#### Dataset excerpts ####

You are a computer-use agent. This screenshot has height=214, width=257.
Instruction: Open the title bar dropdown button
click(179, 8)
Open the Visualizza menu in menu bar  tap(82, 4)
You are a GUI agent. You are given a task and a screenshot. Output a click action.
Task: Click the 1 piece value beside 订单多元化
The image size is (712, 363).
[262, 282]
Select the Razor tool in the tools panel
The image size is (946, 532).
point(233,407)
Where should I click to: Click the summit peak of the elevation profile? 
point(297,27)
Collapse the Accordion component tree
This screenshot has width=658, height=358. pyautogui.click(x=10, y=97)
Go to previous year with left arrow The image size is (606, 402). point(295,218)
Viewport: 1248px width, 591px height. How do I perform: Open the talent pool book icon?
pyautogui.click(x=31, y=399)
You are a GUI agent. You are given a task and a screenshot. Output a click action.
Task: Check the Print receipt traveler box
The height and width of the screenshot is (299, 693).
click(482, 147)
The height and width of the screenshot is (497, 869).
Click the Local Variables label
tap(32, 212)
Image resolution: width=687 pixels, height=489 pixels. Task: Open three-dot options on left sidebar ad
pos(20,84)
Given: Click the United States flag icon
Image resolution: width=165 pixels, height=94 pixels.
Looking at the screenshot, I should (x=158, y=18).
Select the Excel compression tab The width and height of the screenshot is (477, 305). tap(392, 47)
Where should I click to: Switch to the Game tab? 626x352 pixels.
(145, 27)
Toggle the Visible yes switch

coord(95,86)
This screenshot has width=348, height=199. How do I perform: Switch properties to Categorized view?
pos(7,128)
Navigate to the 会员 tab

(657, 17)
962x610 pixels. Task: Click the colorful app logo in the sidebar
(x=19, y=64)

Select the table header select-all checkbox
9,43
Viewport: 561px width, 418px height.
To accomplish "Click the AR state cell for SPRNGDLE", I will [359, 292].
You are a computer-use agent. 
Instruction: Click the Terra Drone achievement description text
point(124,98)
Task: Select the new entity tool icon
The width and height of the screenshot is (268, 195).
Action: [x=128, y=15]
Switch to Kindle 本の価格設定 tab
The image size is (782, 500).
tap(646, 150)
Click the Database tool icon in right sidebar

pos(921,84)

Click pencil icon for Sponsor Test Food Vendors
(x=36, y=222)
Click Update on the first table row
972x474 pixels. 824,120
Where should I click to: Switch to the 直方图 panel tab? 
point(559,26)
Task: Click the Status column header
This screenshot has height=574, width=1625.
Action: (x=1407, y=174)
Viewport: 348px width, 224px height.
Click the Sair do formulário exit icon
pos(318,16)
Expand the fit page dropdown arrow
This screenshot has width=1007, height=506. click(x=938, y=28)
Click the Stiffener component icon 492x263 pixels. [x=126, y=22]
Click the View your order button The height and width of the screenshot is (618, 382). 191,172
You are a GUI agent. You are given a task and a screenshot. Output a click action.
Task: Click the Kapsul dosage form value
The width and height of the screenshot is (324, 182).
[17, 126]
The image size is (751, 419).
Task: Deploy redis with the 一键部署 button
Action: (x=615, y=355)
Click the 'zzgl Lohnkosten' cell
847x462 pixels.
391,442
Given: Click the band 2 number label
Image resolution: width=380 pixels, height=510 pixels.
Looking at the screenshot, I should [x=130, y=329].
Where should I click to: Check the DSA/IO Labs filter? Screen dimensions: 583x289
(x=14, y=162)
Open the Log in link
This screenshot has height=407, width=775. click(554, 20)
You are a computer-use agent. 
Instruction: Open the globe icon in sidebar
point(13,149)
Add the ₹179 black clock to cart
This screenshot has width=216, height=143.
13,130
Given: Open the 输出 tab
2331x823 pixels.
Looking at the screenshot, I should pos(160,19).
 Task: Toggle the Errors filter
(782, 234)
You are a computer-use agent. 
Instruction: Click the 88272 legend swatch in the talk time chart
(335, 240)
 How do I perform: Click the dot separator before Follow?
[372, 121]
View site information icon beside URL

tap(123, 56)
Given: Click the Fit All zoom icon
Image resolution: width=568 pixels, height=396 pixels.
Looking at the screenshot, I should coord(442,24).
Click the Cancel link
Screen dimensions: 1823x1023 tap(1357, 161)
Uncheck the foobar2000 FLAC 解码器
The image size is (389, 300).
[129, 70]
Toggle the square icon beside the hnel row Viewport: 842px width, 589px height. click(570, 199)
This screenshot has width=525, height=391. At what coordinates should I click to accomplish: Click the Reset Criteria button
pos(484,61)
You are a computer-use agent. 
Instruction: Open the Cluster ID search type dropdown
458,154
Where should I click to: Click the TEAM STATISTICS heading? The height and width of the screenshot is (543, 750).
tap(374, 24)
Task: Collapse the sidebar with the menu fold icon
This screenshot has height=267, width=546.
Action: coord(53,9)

####

Task to carry out ▸ Retype each entry exactly.

Answer to this problem ▸
You are a computer-use agent. This screenshot has height=214, width=257.
Instruction: Open the title bar dropdown button
click(179, 8)
Open the Visualizza menu in menu bar  tap(82, 4)
You are a GUI agent. You are given a task and a screenshot. Output a click action.
Task: Click the 1 piece value beside 订单多元化
The image size is (712, 363).
[262, 282]
Select the Razor tool in the tools panel
The image size is (946, 532).
point(233,407)
Where should I click to: Click the summit peak of the elevation profile? 
point(297,27)
Collapse the Accordion component tree
This screenshot has width=658, height=358. pyautogui.click(x=10, y=97)
Go to previous year with left arrow The image size is (606, 402). point(295,218)
Viewport: 1248px width, 591px height. How do I perform: Open the talent pool book icon?
pyautogui.click(x=31, y=399)
You are a GUI agent. You are given a task and a screenshot. Output a click action.
Task: Check the Print receipt traveler box
The height and width of the screenshot is (299, 693).
click(482, 147)
The height and width of the screenshot is (497, 869).
Click the Local Variables label
tap(32, 212)
Image resolution: width=687 pixels, height=489 pixels. Task: Open three-dot options on left sidebar ad
pos(20,84)
Given: Click the United States flag icon
Image resolution: width=165 pixels, height=94 pixels.
Looking at the screenshot, I should (x=158, y=18).
Select the Excel compression tab The width and height of the screenshot is (477, 305). tap(392, 47)
Where should I click to: Switch to the Game tab? 626x352 pixels.
(145, 27)
Toggle the Visible yes switch

coord(95,86)
This screenshot has width=348, height=199. How do I perform: Switch properties to Categorized view?
pos(7,128)
Navigate to the 会员 tab

(657, 17)
962x610 pixels. Task: Click the colorful app logo in the sidebar
(x=19, y=64)

Select the table header select-all checkbox
9,43
Viewport: 561px width, 418px height.
To accomplish "Click the AR state cell for SPRNGDLE", I will [359, 292].
You are a computer-use agent. 
Instruction: Click the Terra Drone achievement description text
point(124,98)
Task: Select the new entity tool icon
The width and height of the screenshot is (268, 195).
Action: [x=128, y=15]
Switch to Kindle 本の価格設定 tab
The image size is (782, 500).
tap(646, 150)
Click the Database tool icon in right sidebar

pos(921,84)

Click pencil icon for Sponsor Test Food Vendors
(x=36, y=222)
Click Update on the first table row
972x474 pixels. 824,120
Where should I click to: Switch to the 直方图 panel tab? 
point(559,26)
Task: Click the Status column header
This screenshot has height=574, width=1625.
Action: (x=1407, y=174)
Viewport: 348px width, 224px height.
Click the Sair do formulário exit icon
pos(318,16)
Expand the fit page dropdown arrow
This screenshot has width=1007, height=506. click(x=938, y=28)
Click the Stiffener component icon 492x263 pixels. [x=126, y=22]
Click the View your order button The height and width of the screenshot is (618, 382). 191,172
You are a GUI agent. You are given a task and a screenshot. Output a click action.
Task: Click the Kapsul dosage form value
The width and height of the screenshot is (324, 182).
[17, 126]
The image size is (751, 419).
Task: Deploy redis with the 一键部署 button
Action: (x=615, y=355)
Click the 'zzgl Lohnkosten' cell
847x462 pixels.
391,442
Given: Click the band 2 number label
Image resolution: width=380 pixels, height=510 pixels.
Looking at the screenshot, I should [x=130, y=329].
Where should I click to: Check the DSA/IO Labs filter? Screen dimensions: 583x289
(x=14, y=162)
Open the Log in link
This screenshot has height=407, width=775. click(554, 20)
You are a computer-use agent. 
Instruction: Open the globe icon in sidebar
point(13,149)
Add the ₹179 black clock to cart
This screenshot has width=216, height=143.
13,130
Given: Open the 输出 tab
2331x823 pixels.
Looking at the screenshot, I should pos(160,19).
 Task: Toggle the Errors filter
(782, 234)
You are a computer-use agent. 
Instruction: Click the 88272 legend swatch in the talk time chart
(335, 240)
 How do I perform: Click the dot separator before Follow?
[372, 121]
View site information icon beside URL

tap(123, 56)
Given: Click the Fit All zoom icon
Image resolution: width=568 pixels, height=396 pixels.
Looking at the screenshot, I should coord(442,24).
Click the Cancel link
Screen dimensions: 1823x1023 tap(1357, 161)
Uncheck the foobar2000 FLAC 解码器
The image size is (389, 300).
[129, 70]
Toggle the square icon beside the hnel row Viewport: 842px width, 589px height. click(570, 199)
This screenshot has width=525, height=391. At what coordinates should I click to accomplish: Click the Reset Criteria button
pos(484,61)
You are a computer-use agent. 
Instruction: Open the Cluster ID search type dropdown
458,154
Where should I click to: Click the TEAM STATISTICS heading? The height and width of the screenshot is (543, 750).
tap(374, 24)
Task: Collapse the sidebar with the menu fold icon
This screenshot has height=267, width=546.
Action: coord(53,9)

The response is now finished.